Smith, Timothy J. "Overlord/Bodyguard: Intelligence Failure through Adversary Deception." International Journal of Intelligence and CounterIntelligence 27, no. 3 (Fall 2014): 550-568.

Bodyguard "succeeded through a masterful combination of disciplines: counterintelligence and especially counterespionage, cryptology, aerial supremacy, and the art and craft of deception through double-agent operations and decoy forces and feints. To replicate so complete a triumph would be difficult."

Stafford, David. Ten Days to D-Day: Countdown to the Liberation of Europe. London: Little, Brown, 2003. London: Abacus, 2004. [pb]

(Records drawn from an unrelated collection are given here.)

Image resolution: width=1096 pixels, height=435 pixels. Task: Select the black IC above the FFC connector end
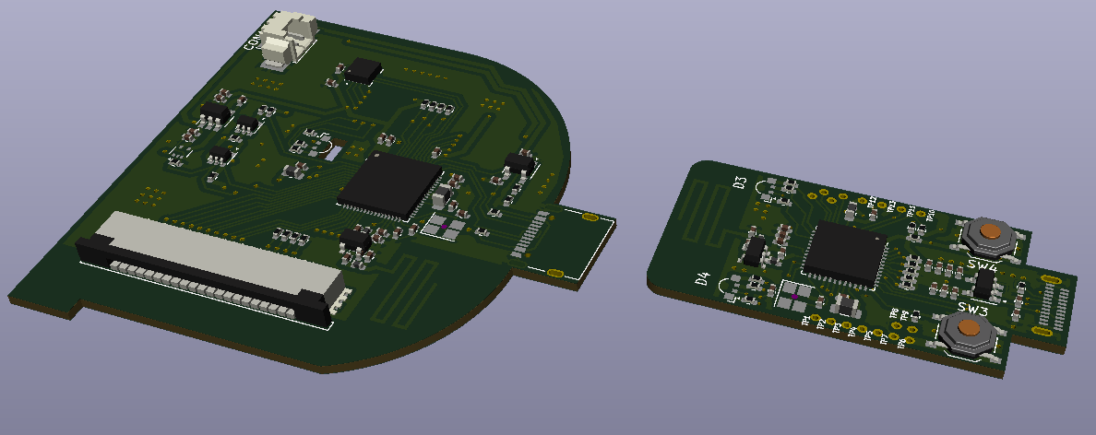pos(355,241)

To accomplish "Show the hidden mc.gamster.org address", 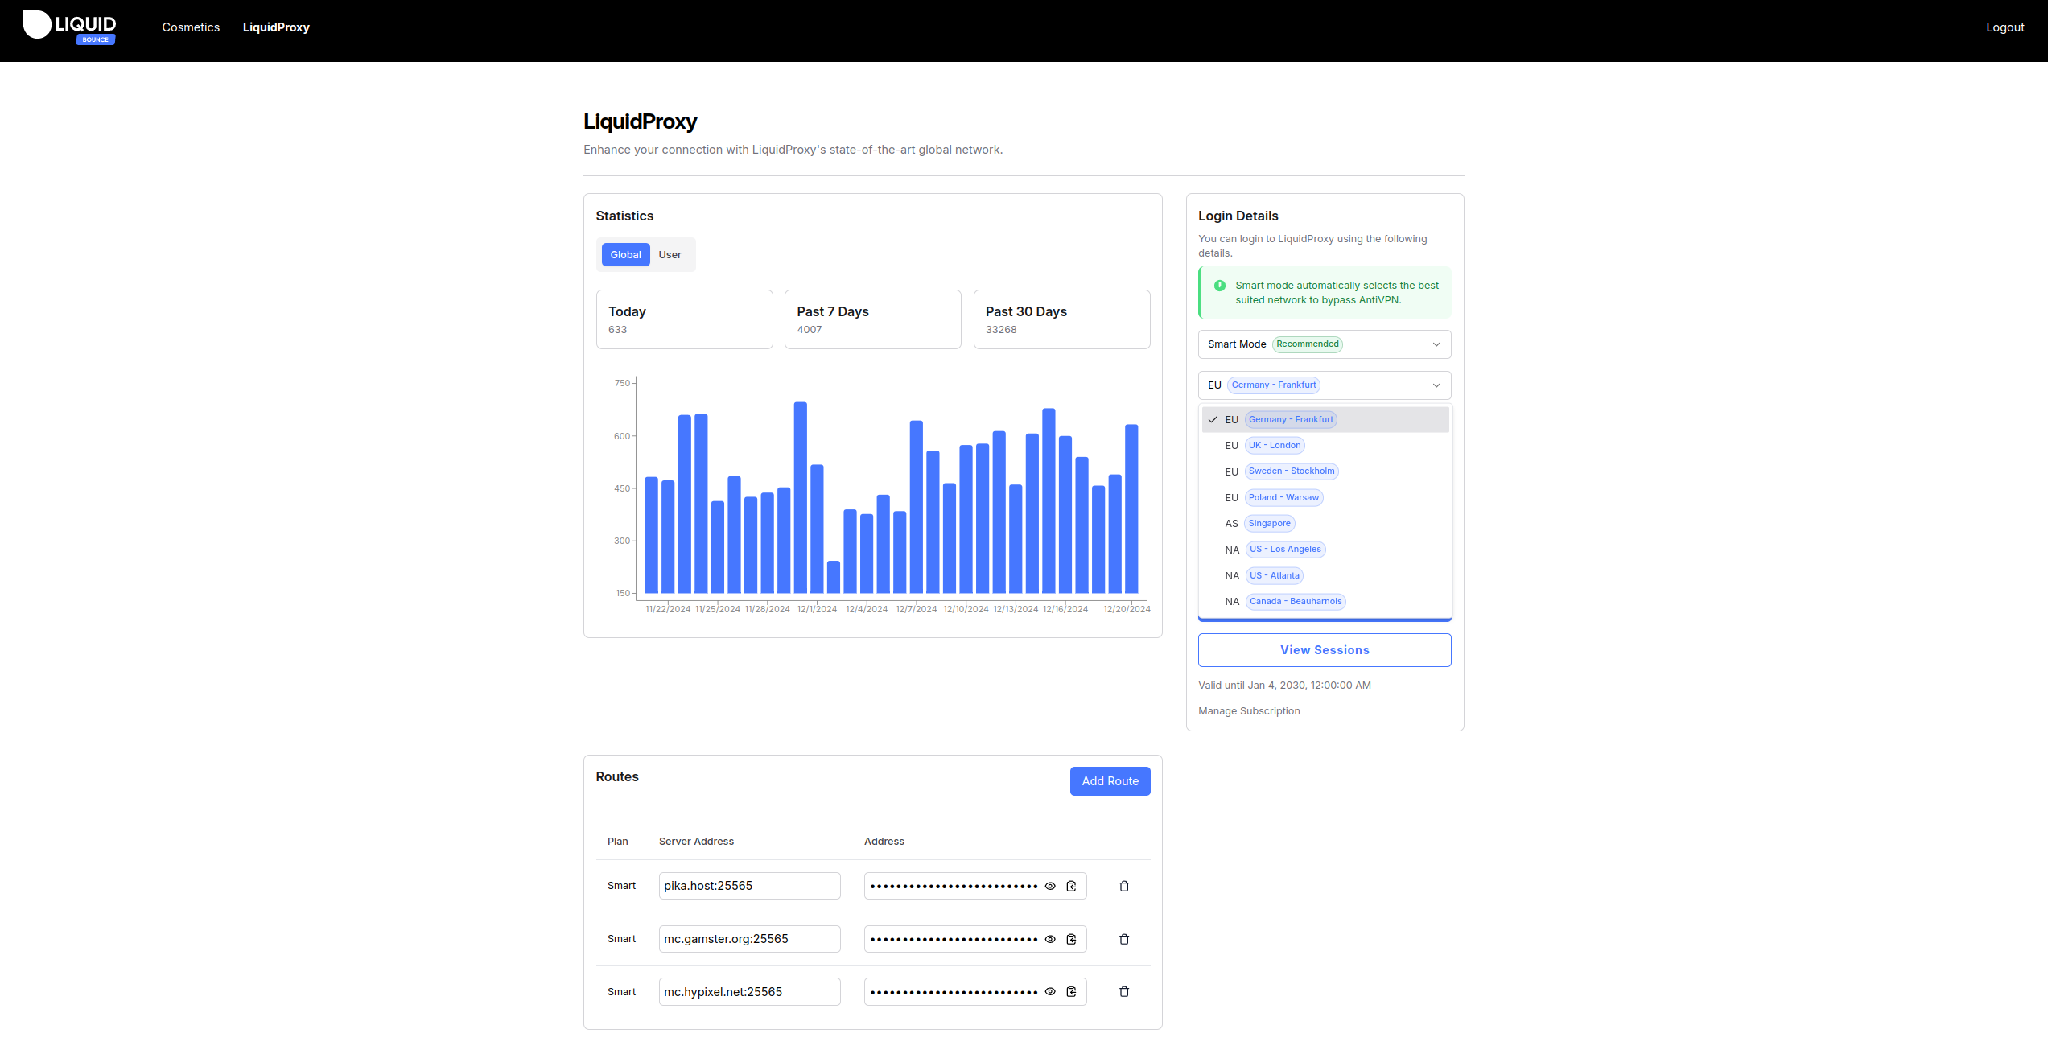I will click(x=1050, y=939).
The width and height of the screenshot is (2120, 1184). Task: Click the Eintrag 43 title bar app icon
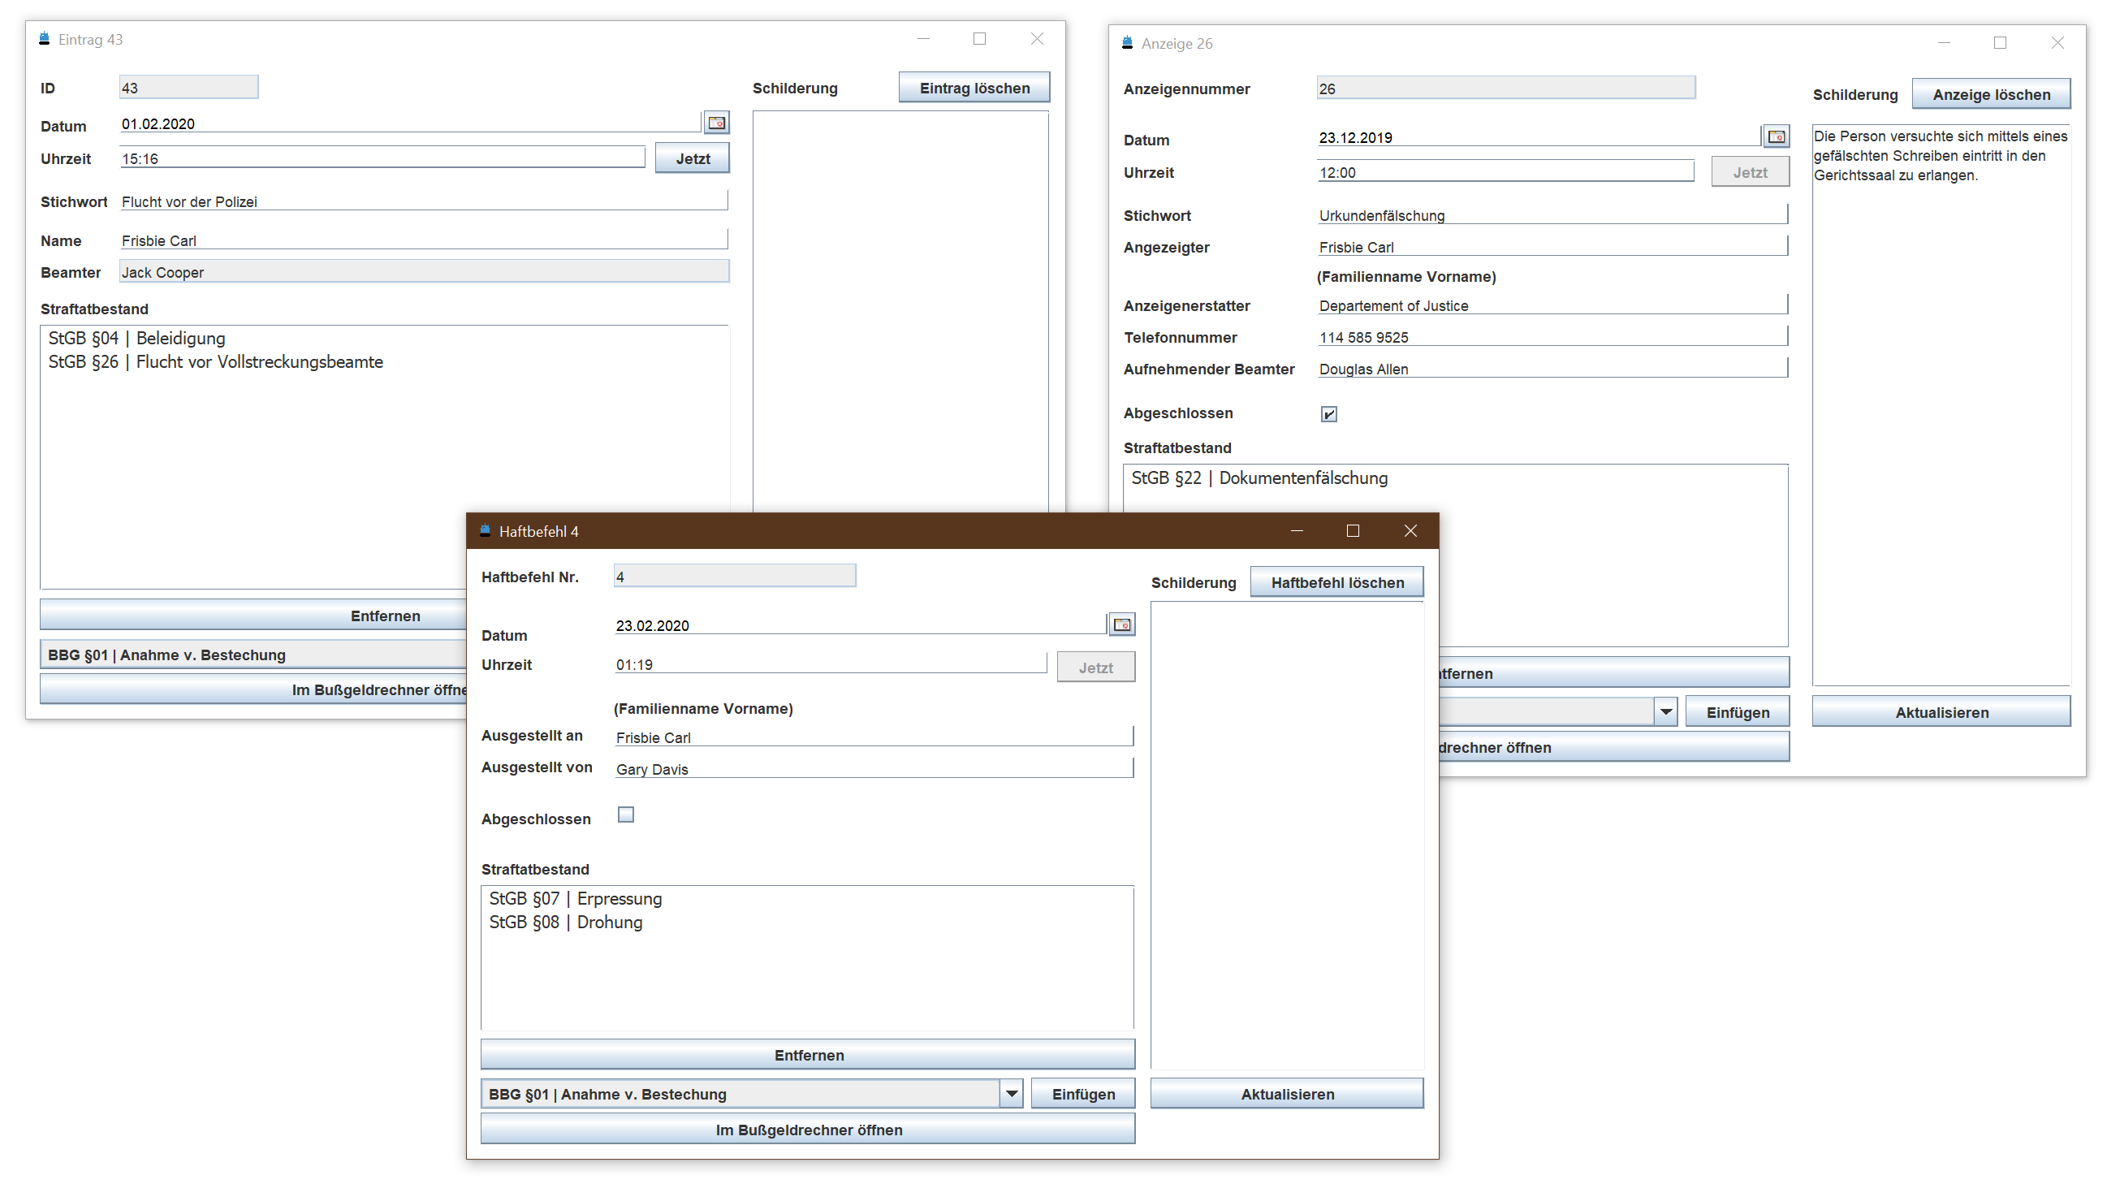pyautogui.click(x=44, y=39)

From publisher: The author's "narrative, climaxing on the eve of D-Day, gives a day-by-day account" of the "human story behind this momentous event from both the Allied and Nazi perspectives. Stafford focuses on twelve very different human narratives -- ... an American paratrooper; a Canadian infantryman; a French Jew in hiding,... and SOE agents fighting to keep their identity secret."

Tooley, Peter J. Operation Quicksilver. Romford, UK: Ian Henry Publications, 1988.

Surveillant 2.1: Operation Quicksilver was "devised in 1943 and involved building dummy landing craft and mooring them in various rivers and harbors on the coast, giving the impression to enemy reconnaissance planes that there was a build-up of belligerent forces in those areas."